● **Directions**
State how many lines in the rows below contain the string "height", matching case exactly. Reply with the number only.

begin Data excerpts

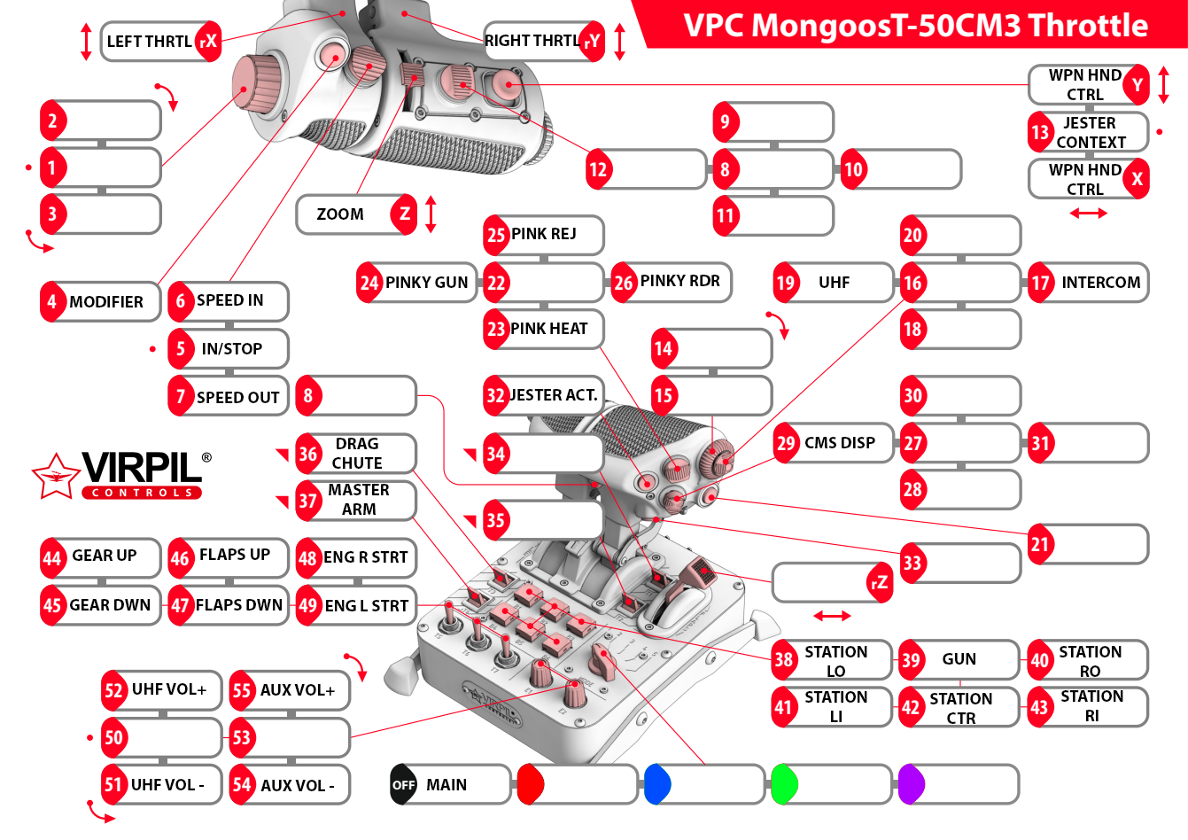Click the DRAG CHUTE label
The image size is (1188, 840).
[x=356, y=454]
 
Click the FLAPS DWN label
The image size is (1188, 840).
[x=229, y=605]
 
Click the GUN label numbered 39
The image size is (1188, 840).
[x=959, y=659]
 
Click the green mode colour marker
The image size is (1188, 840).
[x=784, y=785]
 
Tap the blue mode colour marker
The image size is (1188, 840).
[x=656, y=785]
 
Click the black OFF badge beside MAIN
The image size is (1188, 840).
[x=403, y=785]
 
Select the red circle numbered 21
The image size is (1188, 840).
[x=1040, y=545]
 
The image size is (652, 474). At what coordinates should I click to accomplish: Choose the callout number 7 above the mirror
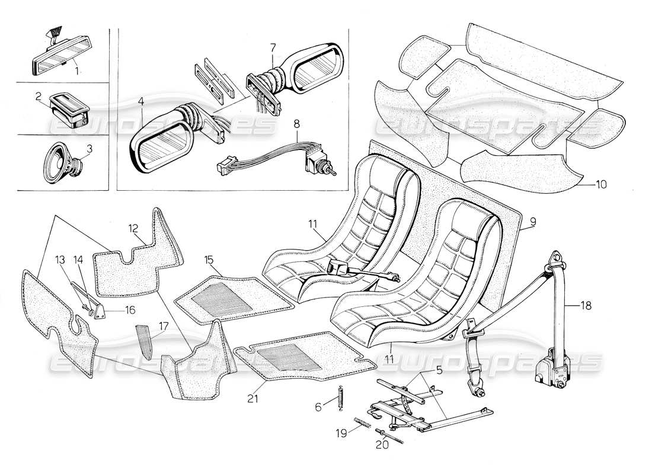[272, 46]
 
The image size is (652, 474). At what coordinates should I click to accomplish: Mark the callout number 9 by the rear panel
[532, 222]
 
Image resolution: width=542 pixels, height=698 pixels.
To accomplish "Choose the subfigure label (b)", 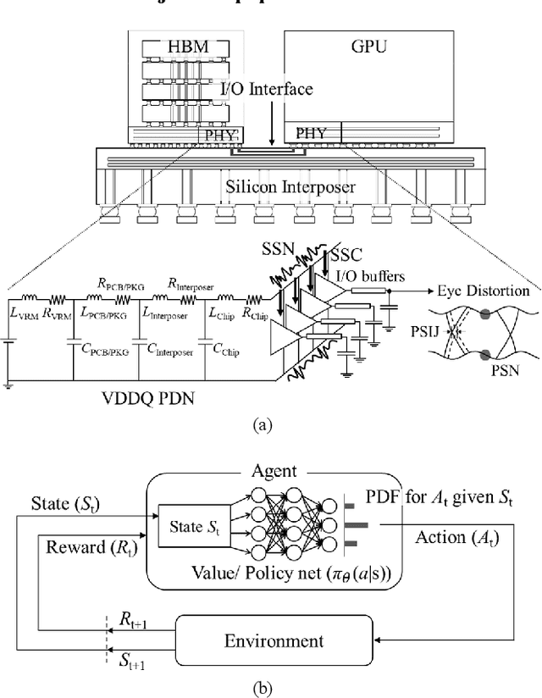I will pyautogui.click(x=270, y=685).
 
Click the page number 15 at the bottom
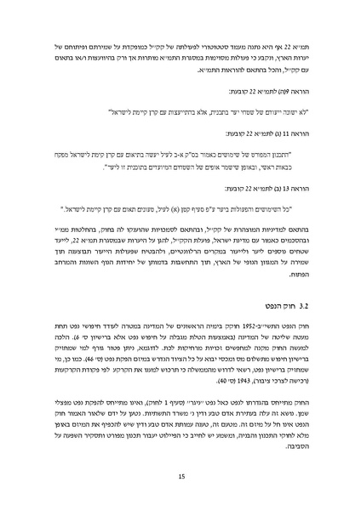coord(180,479)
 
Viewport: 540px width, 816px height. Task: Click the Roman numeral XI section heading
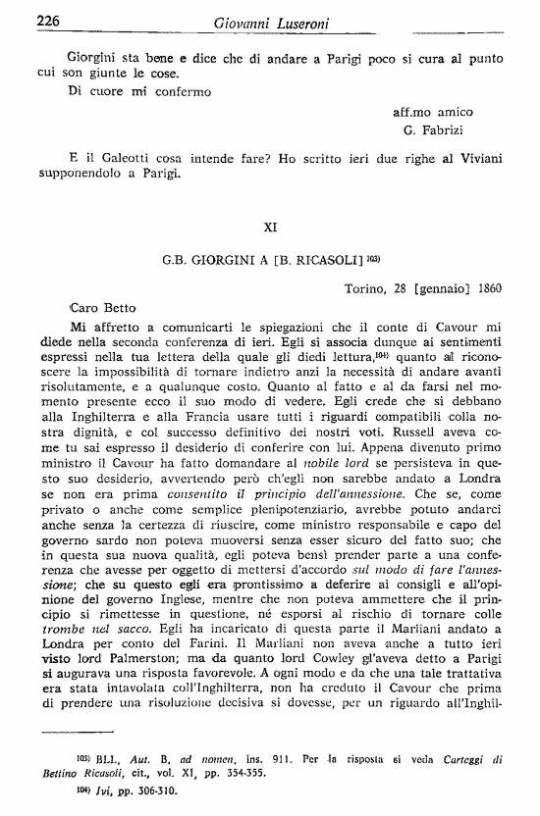(272, 227)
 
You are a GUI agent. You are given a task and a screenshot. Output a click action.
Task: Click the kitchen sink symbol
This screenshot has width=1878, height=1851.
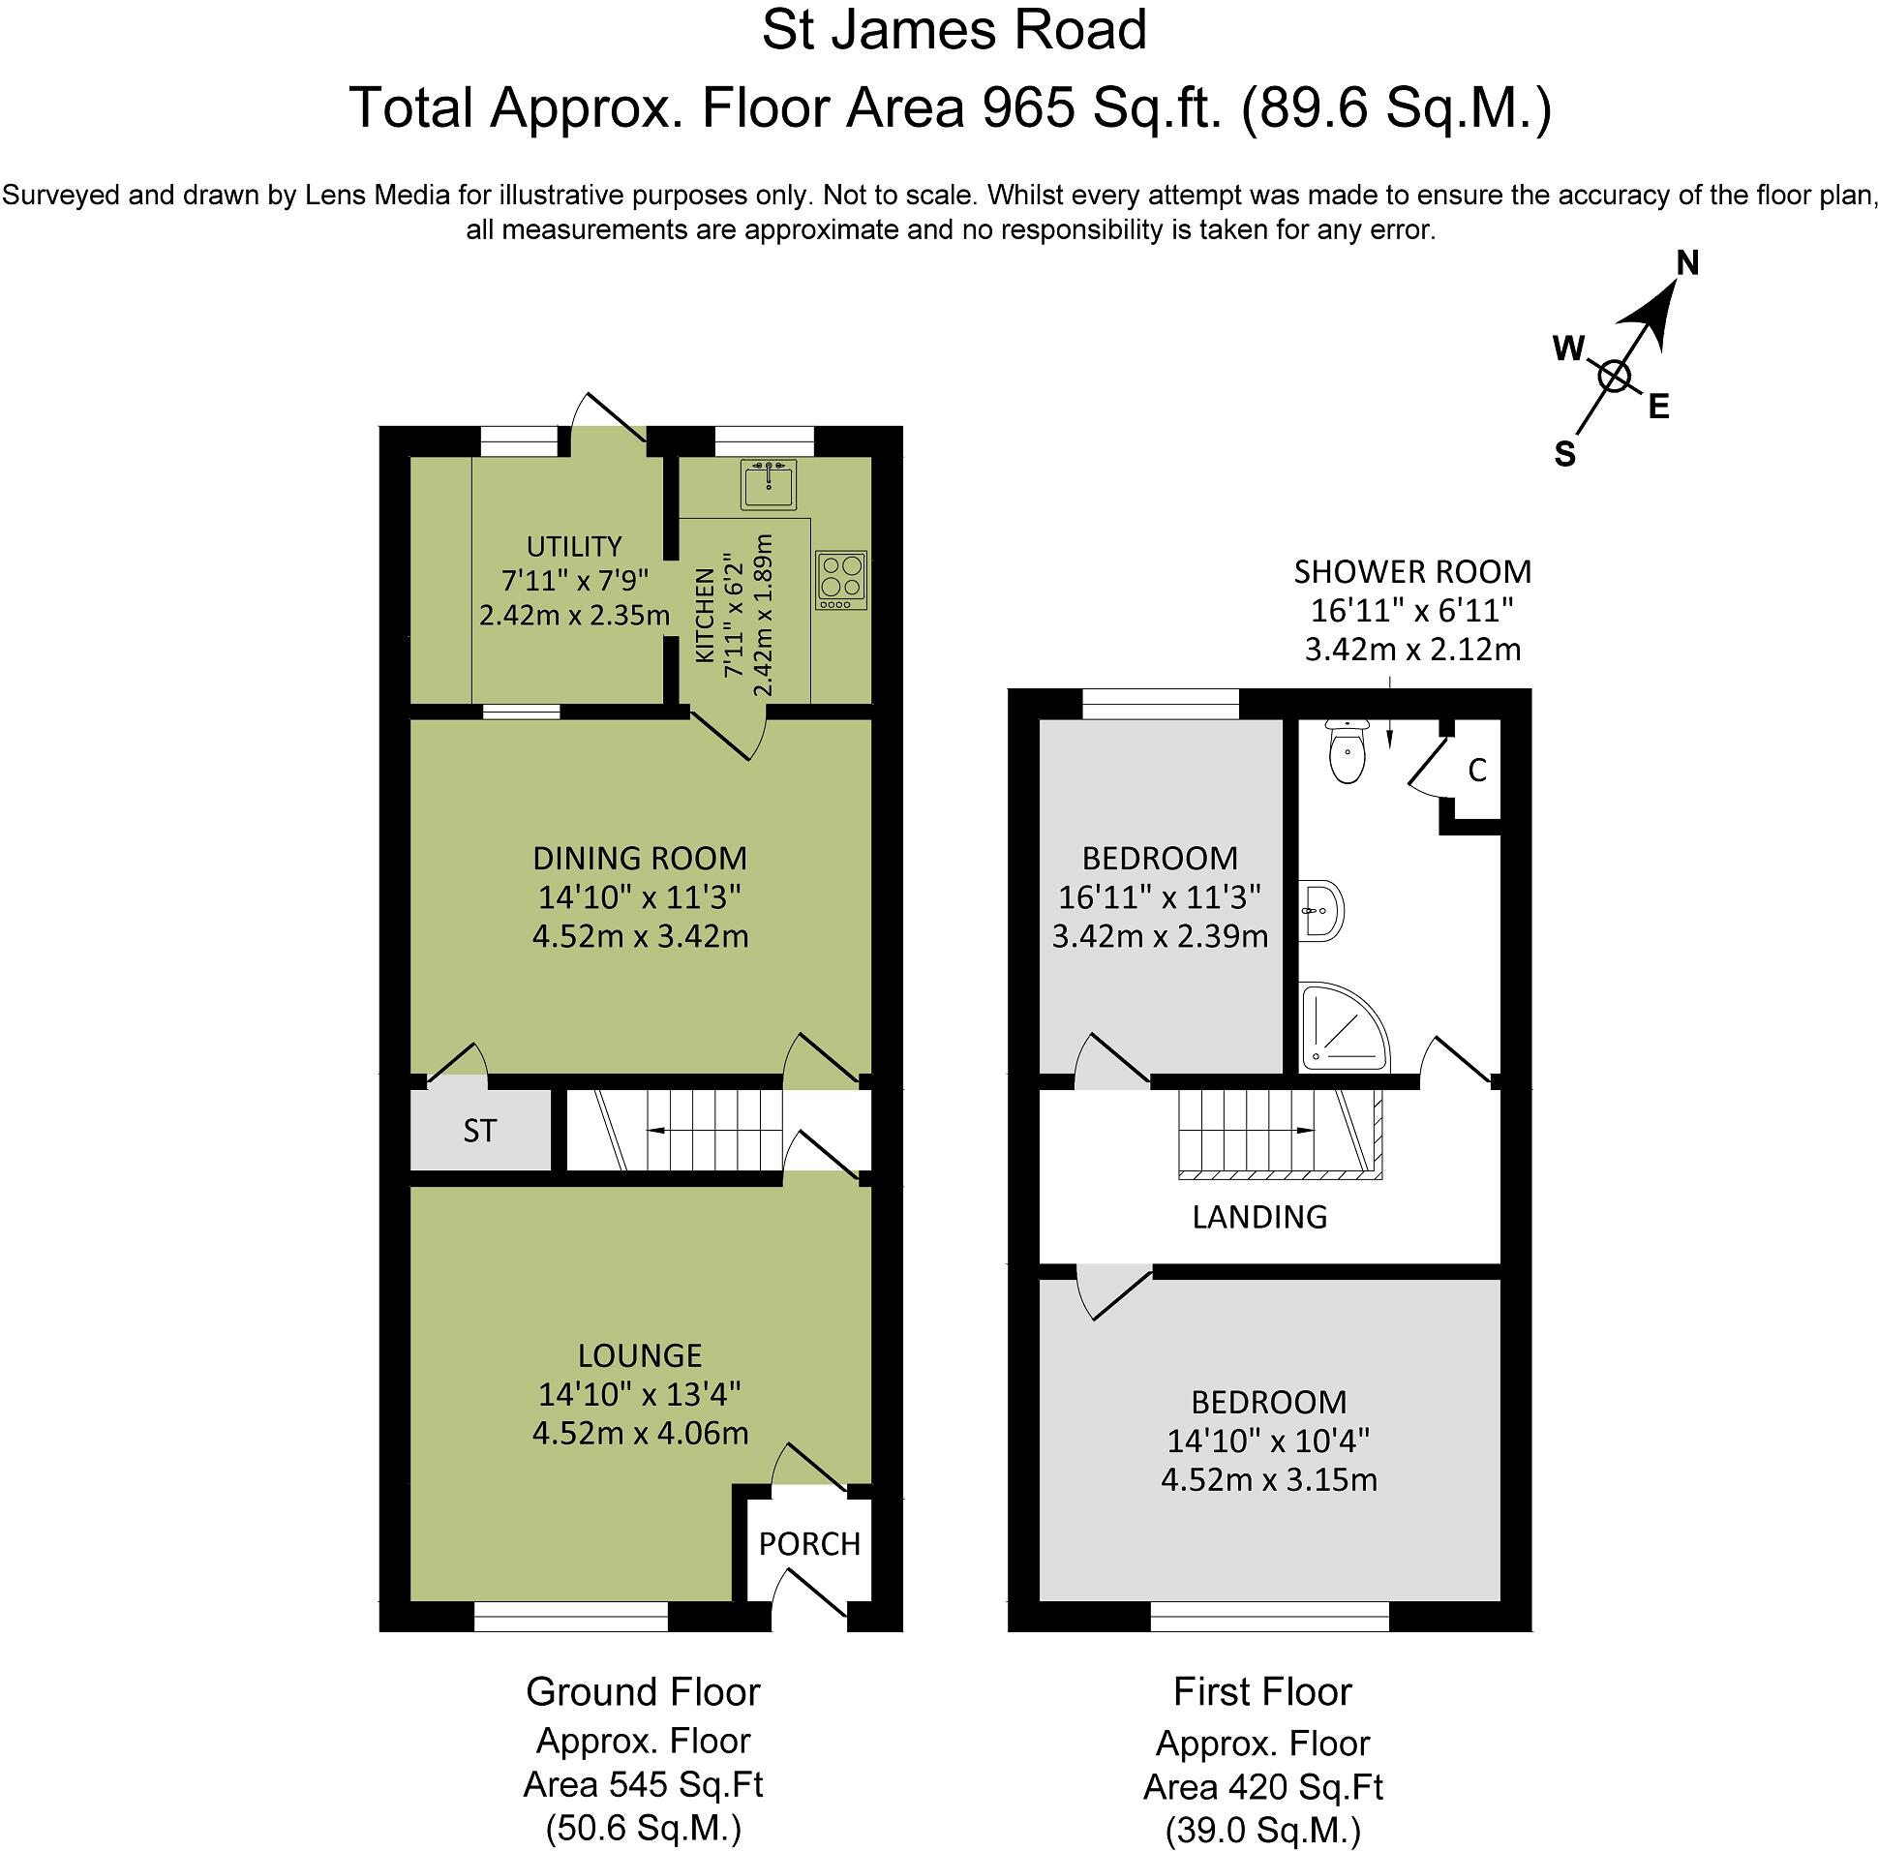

end Data excerpts

● **Written answer**
3